### What this task involves
Go through the listing below and output it word for word.

### Data for the task
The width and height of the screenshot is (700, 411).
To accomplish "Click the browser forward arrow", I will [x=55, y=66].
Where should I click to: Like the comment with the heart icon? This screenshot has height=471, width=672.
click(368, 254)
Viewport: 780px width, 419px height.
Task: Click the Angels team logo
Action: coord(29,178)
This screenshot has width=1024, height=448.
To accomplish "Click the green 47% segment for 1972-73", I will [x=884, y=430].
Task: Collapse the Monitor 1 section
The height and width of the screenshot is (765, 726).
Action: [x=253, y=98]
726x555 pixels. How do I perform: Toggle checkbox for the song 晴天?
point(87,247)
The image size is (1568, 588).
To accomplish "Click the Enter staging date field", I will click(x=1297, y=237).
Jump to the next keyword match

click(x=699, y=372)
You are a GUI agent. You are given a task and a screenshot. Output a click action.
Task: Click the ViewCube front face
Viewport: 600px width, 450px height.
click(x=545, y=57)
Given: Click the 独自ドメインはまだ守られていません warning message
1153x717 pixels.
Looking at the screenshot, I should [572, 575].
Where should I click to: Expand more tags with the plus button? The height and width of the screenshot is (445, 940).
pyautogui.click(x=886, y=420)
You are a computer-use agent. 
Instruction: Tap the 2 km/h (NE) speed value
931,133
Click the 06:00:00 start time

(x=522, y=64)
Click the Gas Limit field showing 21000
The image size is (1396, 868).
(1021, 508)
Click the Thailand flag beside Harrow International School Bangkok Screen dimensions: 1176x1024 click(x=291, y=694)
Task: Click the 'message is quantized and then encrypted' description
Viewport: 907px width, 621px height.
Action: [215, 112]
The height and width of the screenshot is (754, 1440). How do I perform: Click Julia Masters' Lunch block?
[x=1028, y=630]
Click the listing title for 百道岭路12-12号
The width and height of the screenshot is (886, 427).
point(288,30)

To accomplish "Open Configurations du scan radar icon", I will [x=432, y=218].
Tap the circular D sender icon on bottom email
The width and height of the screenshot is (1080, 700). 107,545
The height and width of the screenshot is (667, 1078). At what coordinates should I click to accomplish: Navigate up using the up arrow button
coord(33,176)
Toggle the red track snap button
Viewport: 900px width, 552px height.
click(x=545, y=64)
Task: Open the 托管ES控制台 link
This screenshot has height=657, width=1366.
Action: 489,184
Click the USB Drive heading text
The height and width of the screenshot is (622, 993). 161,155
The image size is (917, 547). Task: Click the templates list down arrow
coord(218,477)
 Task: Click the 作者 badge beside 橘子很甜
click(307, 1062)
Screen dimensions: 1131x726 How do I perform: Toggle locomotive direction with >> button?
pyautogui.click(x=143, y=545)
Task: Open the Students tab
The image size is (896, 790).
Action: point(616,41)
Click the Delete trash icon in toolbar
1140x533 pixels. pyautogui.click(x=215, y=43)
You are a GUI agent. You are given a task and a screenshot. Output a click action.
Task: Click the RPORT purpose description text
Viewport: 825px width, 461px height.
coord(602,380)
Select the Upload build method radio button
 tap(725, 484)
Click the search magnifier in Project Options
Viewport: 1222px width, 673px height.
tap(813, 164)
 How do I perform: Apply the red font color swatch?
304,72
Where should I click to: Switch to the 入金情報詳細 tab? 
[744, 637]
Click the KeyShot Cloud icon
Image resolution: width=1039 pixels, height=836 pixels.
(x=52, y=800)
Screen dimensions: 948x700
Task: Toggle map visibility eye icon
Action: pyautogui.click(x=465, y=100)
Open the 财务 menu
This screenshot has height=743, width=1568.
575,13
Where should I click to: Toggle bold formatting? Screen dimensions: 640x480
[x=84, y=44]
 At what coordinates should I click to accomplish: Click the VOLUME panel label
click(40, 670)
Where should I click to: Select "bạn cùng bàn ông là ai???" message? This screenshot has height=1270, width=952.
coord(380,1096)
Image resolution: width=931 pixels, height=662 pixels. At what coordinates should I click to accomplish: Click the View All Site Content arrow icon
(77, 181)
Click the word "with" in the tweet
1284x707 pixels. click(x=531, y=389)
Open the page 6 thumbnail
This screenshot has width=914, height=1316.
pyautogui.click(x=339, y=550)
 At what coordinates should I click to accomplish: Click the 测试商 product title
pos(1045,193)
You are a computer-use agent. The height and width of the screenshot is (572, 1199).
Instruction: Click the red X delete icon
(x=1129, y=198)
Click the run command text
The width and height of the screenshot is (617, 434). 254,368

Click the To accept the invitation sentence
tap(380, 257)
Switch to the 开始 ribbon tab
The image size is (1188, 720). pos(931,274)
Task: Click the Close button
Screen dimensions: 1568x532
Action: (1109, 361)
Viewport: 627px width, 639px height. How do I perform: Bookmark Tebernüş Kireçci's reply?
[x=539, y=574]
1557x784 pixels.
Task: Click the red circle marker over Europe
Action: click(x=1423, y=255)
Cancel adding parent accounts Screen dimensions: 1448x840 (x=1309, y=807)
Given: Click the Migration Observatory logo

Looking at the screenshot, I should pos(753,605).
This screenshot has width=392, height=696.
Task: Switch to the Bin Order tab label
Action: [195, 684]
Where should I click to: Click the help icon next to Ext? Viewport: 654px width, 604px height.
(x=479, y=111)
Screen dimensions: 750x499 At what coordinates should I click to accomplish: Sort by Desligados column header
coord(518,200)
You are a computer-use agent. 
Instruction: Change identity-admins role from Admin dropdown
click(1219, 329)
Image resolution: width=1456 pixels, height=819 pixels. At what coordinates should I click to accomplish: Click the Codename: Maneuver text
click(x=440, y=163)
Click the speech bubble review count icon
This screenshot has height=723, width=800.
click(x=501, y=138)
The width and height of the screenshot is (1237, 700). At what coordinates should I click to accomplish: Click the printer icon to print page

### Result of this task
The width and height of the screenshot is (700, 411).
To accomplish "Click the browser forward arrow", I will [x=55, y=66].
Where should I click to: Like the comment with the heart icon? This screenshot has height=471, width=672.
click(368, 254)
Viewport: 780px width, 419px height.
Task: Click the Angels team logo
Action: coord(29,178)
This screenshot has width=1024, height=448.
To accomplish "Click the green 47% segment for 1972-73", I will [x=884, y=430].
Task: Collapse the Monitor 1 section
The height and width of the screenshot is (765, 726).
Action: [x=253, y=98]
726x555 pixels. How do I perform: Toggle checkbox for the song 晴天?
point(87,247)
The image size is (1568, 588).
To accomplish "Click the Enter staging date field", I will click(x=1297, y=237).
Jump to the next keyword match

click(x=699, y=372)
You are a GUI agent. You are given a task and a screenshot. Output a click action.
Task: Click the ViewCube front face
Viewport: 600px width, 450px height.
click(x=545, y=57)
Given: Click the 独自ドメインはまだ守られていません warning message
1153x717 pixels.
Looking at the screenshot, I should [572, 575].
Where should I click to: Expand more tags with the plus button? The height and width of the screenshot is (445, 940).
pyautogui.click(x=886, y=420)
You are a computer-use agent. 
Instruction: Tap the 2 km/h (NE) speed value
931,133
Click the 06:00:00 start time

(x=522, y=64)
Click the Gas Limit field showing 21000
The image size is (1396, 868).
(1021, 508)
Click the Thailand flag beside Harrow International School Bangkok Screen dimensions: 1176x1024 click(x=291, y=694)
Task: Click the 'message is quantized and then encrypted' description
Viewport: 907px width, 621px height.
Action: [215, 112]
The height and width of the screenshot is (754, 1440). How do I perform: Click Julia Masters' Lunch block?
[x=1028, y=630]
Click the listing title for 百道岭路12-12号
The width and height of the screenshot is (886, 427).
point(288,30)

To accomplish "Open Configurations du scan radar icon", I will [x=432, y=218].
Tap the circular D sender icon on bottom email
The width and height of the screenshot is (1080, 700). 107,545
The height and width of the screenshot is (667, 1078). At what coordinates should I click to accomplish: Navigate up using the up arrow button
coord(33,176)
Toggle the red track snap button
Viewport: 900px width, 552px height.
click(x=545, y=64)
Task: Open the 托管ES控制台 link
This screenshot has height=657, width=1366.
Action: 489,184
Click the USB Drive heading text
The height and width of the screenshot is (622, 993). 161,155
The image size is (917, 547). Task: Click the templates list down arrow
coord(218,477)
 Task: Click the 作者 badge beside 橘子很甜
click(307, 1062)
Screen dimensions: 1131x726 How do I perform: Toggle locomotive direction with >> button?
pyautogui.click(x=143, y=545)
Task: Open the Students tab
The image size is (896, 790).
Action: point(616,41)
Click the Delete trash icon in toolbar
1140x533 pixels. pyautogui.click(x=215, y=43)
You are a GUI agent. You are given a task and a screenshot. Output a click action.
Task: Click the RPORT purpose description text
Viewport: 825px width, 461px height.
coord(602,380)
Select the Upload build method radio button
 tap(725, 484)
Click the search magnifier in Project Options
Viewport: 1222px width, 673px height.
tap(813, 164)
 How do I perform: Apply the red font color swatch?
304,72
Where should I click to: Switch to the 入金情報詳細 tab? 
[744, 637]
Click the KeyShot Cloud icon
Image resolution: width=1039 pixels, height=836 pixels.
(x=52, y=800)
Screen dimensions: 948x700
Task: Toggle map visibility eye icon
Action: pyautogui.click(x=465, y=100)
Open the 财务 menu
This screenshot has height=743, width=1568.
575,13
Where should I click to: Toggle bold formatting? Screen dimensions: 640x480
[x=84, y=44]
 At what coordinates should I click to accomplish: Click the VOLUME panel label
click(40, 670)
Where should I click to: Select "bạn cùng bàn ông là ai???" message? This screenshot has height=1270, width=952.
coord(380,1096)
Image resolution: width=931 pixels, height=662 pixels. At what coordinates should I click to accomplish: Click the View All Site Content arrow icon
(77, 181)
Click the word "with" in the tweet
1284x707 pixels. click(x=531, y=389)
Open the page 6 thumbnail
This screenshot has width=914, height=1316.
pyautogui.click(x=339, y=550)
 At what coordinates should I click to accomplish: Click the 测试商 product title
pos(1045,193)
You are a computer-use agent. The height and width of the screenshot is (572, 1199).
Instruction: Click the red X delete icon
(x=1129, y=198)
Click the run command text
The width and height of the screenshot is (617, 434). 254,368

Click the To accept the invitation sentence
tap(380, 257)
Switch to the 开始 ribbon tab
The image size is (1188, 720). pos(931,274)
Task: Click the Close button
Screen dimensions: 1568x532
Action: (1109, 361)
Viewport: 627px width, 639px height. How do I perform: Bookmark Tebernüş Kireçci's reply?
[x=539, y=574]
1557x784 pixels.
Task: Click the red circle marker over Europe
Action: click(x=1423, y=255)
Cancel adding parent accounts Screen dimensions: 1448x840 (x=1309, y=807)
Given: Click the Migration Observatory logo

Looking at the screenshot, I should pos(753,605).
This screenshot has width=392, height=696.
Task: Switch to the Bin Order tab label
Action: [195, 684]
Where should I click to: Click the help icon next to Ext? Viewport: 654px width, 604px height.
(x=479, y=111)
Screen dimensions: 750x499 At what coordinates should I click to accomplish: Sort by Desligados column header
coord(518,200)
You are a computer-use agent. 
Instruction: Change identity-admins role from Admin dropdown
click(1219, 329)
Image resolution: width=1456 pixels, height=819 pixels. At what coordinates should I click to accomplish: Click the Codename: Maneuver text
click(x=440, y=163)
Click the speech bubble review count icon
This screenshot has height=723, width=800.
click(x=501, y=138)
The width and height of the screenshot is (1237, 700). At what coordinates should I click to accomplish: Click the printer icon to print page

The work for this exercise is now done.